El Gobierno del PSOE de Sánchez y sus socios de la ultraizquierda aprobaron el 20 de diciembre de 2024 la ley de Reforma Fiscal (Ley 7/2024 de 20 de diciembre), en esta reforma se introducían nuevos impuestos a las multinacionales, a la banca y a los cigarrillos electrónicos entre otras medidas, pero nadie podría haber imaginado que en la disposición final 16 de esta ley se aprobaría una modificación en la tramitación a seguir por la Agencia Tributaria (AEAT) en relación con las devoluciones derivadas de la Jurisprudencia del TS a pensionistas que no pudieron deducir sus aportaciones a las mutualidades laborales, generándose una doble imposición.
Tres millones de pensionistas que ya habían formalizado la reclamación de las cantidades adeudadas ante la AEAT por importe superior a 4.000 millones de euros son las cifras que se esconden tras esta Disposición final 16 de la Ley.

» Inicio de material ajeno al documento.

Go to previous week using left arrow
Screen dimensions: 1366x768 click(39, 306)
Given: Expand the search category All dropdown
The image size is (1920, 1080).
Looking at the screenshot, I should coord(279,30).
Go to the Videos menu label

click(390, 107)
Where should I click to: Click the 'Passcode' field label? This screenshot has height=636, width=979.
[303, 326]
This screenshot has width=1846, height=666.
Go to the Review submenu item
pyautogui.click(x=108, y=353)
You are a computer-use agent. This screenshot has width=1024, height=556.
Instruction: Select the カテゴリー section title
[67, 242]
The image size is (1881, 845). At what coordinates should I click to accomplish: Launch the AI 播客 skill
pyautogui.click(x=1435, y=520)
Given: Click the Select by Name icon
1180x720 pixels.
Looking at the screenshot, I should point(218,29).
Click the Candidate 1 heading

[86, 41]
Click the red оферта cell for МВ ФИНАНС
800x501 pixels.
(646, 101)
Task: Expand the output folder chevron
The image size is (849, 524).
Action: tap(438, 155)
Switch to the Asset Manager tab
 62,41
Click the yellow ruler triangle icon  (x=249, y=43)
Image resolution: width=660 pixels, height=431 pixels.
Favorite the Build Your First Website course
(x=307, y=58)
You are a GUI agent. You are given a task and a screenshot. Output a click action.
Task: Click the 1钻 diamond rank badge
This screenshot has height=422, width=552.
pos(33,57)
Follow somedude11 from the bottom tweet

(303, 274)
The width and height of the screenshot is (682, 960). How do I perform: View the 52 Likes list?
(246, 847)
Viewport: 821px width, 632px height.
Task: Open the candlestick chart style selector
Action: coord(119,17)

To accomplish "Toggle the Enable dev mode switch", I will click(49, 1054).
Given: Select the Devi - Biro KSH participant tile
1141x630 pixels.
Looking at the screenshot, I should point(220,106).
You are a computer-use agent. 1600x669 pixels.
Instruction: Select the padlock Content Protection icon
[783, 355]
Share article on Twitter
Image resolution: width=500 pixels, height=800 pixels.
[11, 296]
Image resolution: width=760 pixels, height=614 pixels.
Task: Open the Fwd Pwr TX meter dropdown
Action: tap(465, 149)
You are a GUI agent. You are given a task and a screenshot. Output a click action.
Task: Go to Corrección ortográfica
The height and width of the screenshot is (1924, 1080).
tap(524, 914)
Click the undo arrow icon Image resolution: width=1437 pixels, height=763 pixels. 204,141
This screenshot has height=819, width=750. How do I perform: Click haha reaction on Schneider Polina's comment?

Y es que, a pesar de haber reclamado en tiempo y forma las cantidades indebidamente cobradas por Hacienda, la ley fija un nuevo sistema de tramitación que deja sin efectos las solicitudes presentadas y obliga a 3 millones de pensionistas a reclamar nuevamente las cantidades adeudadas por la Agencia Tributaria, pero ahora deberán reclamarlo en cuatro años. Cada año podrán reclamar la cantidad del año no prescrito en la declaración voluntaria del IRPF. Una aberración que provoca inseguridad jurídica y discriminación entre los pensionistas que habían reclamado.
Engañar, estafar, falsear, traicionar son conductas que han llegado a la política –parece que para quedarse- y es que hoy en día un político del gobierno de España se parece más al Buscón de Quevedo que a una persona de reputación intachable con profunda vocación de servicio y sacrificio por los demás.
La volatilidad de la noticia, la fugacidad de cualquier asunto, la falta de atención a lo que nos rodea nos lleva a los españoles a ser presa fácil de la pillería del Gobierno de Sánchez.
La anestesia, la atonía de nuestra sociedad llega a tal punto que permite que un Gobierno con su ministra de Hacienda al frente ultraje a más de tres millones de pensionistas, con una edad media de 80 años, sin que el mensaje cale en nuestra sociedad y nadie mueva un dedo por ellos.
Nuestros mayores son nuestro referente, nuestra memoria, nuestro pasado más reciente y nuestro presente más preciado. Como dijo Su Santidad el Papa Francisco “donde no se honra a los ancianos, no hay futuro para los jóvenes”. En la España de hoy el Gobierno social-comunista de Pedro Sánchez y María Jesús Montero no respeta a los ancianos, si los jóvenes no reaccionan, en España no habrá futuro.